Unprotected Numerical Computation and Its Safe Alternatives

Conventional numerical computation is marvelously cheap, and it seems to work most of the time. The computing profession has long neglected to develop methods appropriate for those situations where cheapness is not an overriding concern and where “seems to work most of the time” is not good enough.

Many textbooks in numerical analysis start by showing that in certain situations the small errors caused by the use of floating-point arithmetic can rapidly grow and render the result of the computation meaningless. Such textbooks describe conditions under which mathematical algorithms can safely be transplanted to floating-point hardware: that the problem be well-conditioned and that the algorithm be stable. In the early days computing centres employed numerical analysts to make sure that none of the scarce processor cycles got wasted on meaningless results caused by ill-conditioned problems or unstable algorithms.

Much has changed since then. Thousands of scientists and engineers have on their desks gigaflops of computing power, and there is not a numerical analyst in sight. Although an even larger part of problem-solving is entrusted to the computer, the same fragile methodology is followed. And still the only justification is that conventional numerical computation seems to work most of the time.

Robust alternatives have existed for decades. These are not magical cures for ill-conditioned problems and unstable algorithms. They are robust in the sense that it is impossible, or near-impossible (depending on the alternative), that an incorrect result is returned without a clear warning. A responsible response in such a case is to critically examine the model (is it well-conditioned?) and the algorithm (is it stable?).

Such robustness comes at the price of increased demands on the processor(s) and memory. So far practitioners have invariably preferred to use the abundant increase in computing capacity for running the same problem with a finer mesh rather than for the security attainable by robust methods.

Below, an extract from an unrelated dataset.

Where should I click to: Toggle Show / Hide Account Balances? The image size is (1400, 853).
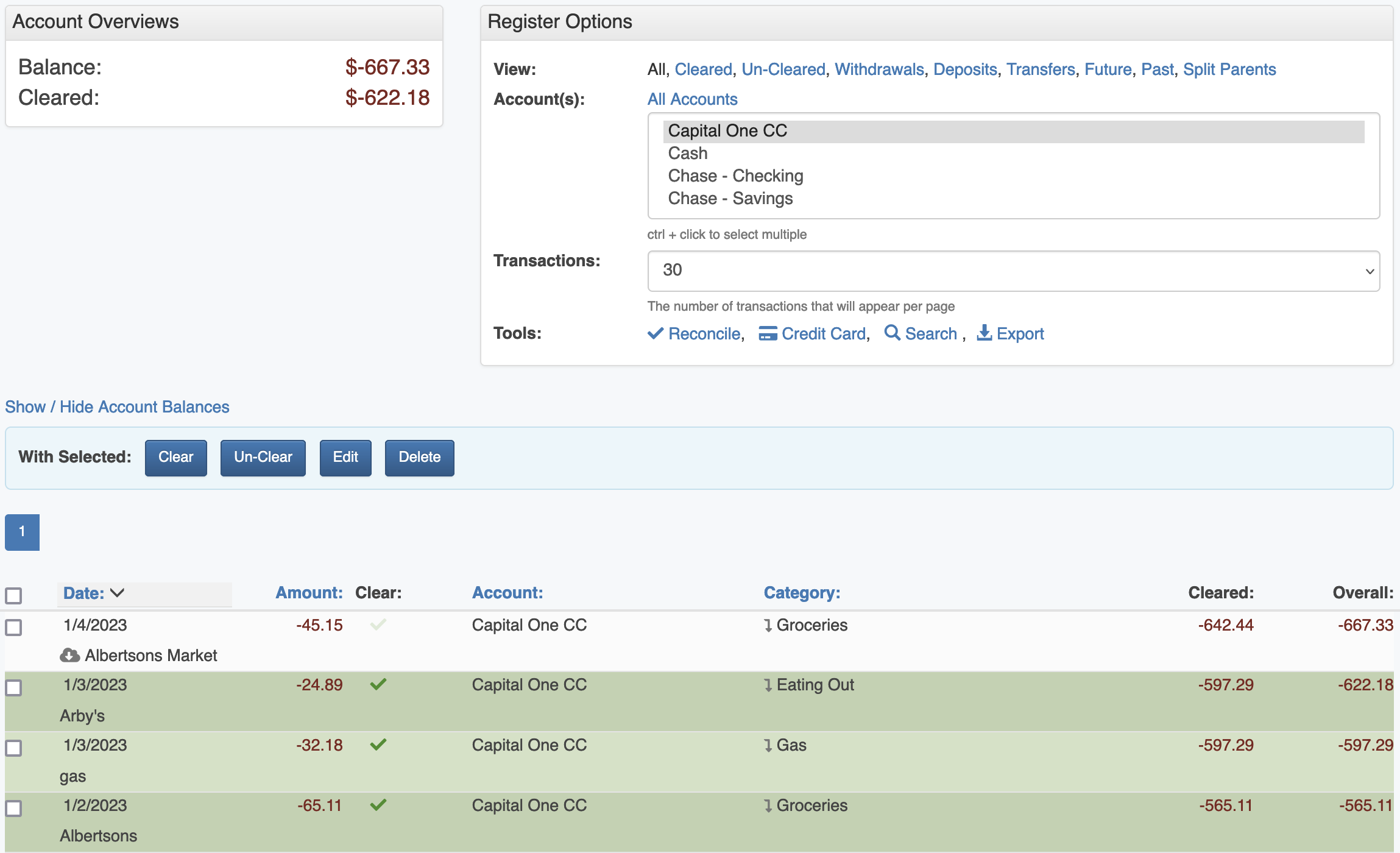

In science this preference is not likely to change: by nature, scientists feel at home with Rube Goldberg devices held together by sealing wax and string. Engineers operate in a different world. In a court of law, a professional engineer can only appeal to his “best effort” in using software that is not worse than what everybody else uses. In turn, these widely accepted packages can only appeal to being best efforts in selecting algorithms that are numerically stable. It is up to the user to select an algorithm appropriate to the problem and to ensure that the problem is well-conditioned. Even for a numerical analyst this is sometimes hard to tell; harder than solving the problem itself. The time may eventually come that these facts penetrate to the engineer’s mind.

The above should not be a revelation. A promotional document of Intel says it well:

The standard doesn’t provide a guarantee that the answers are the “right” answer. That may require careful error analysis. However the standard provides many mechanisms that make it easier for a program to get the “right” answer on conforming computers from different vendors. — John Crawford [1]

Like many manufacturers who warn that you “may need to consult your physician” for safe use of the product, Intel says that your problem “may require careful error analysis”. Yes, and who can tell you whether your problem actually does fall into this dread category? That would have to be one of those rare and expensive numerical experts.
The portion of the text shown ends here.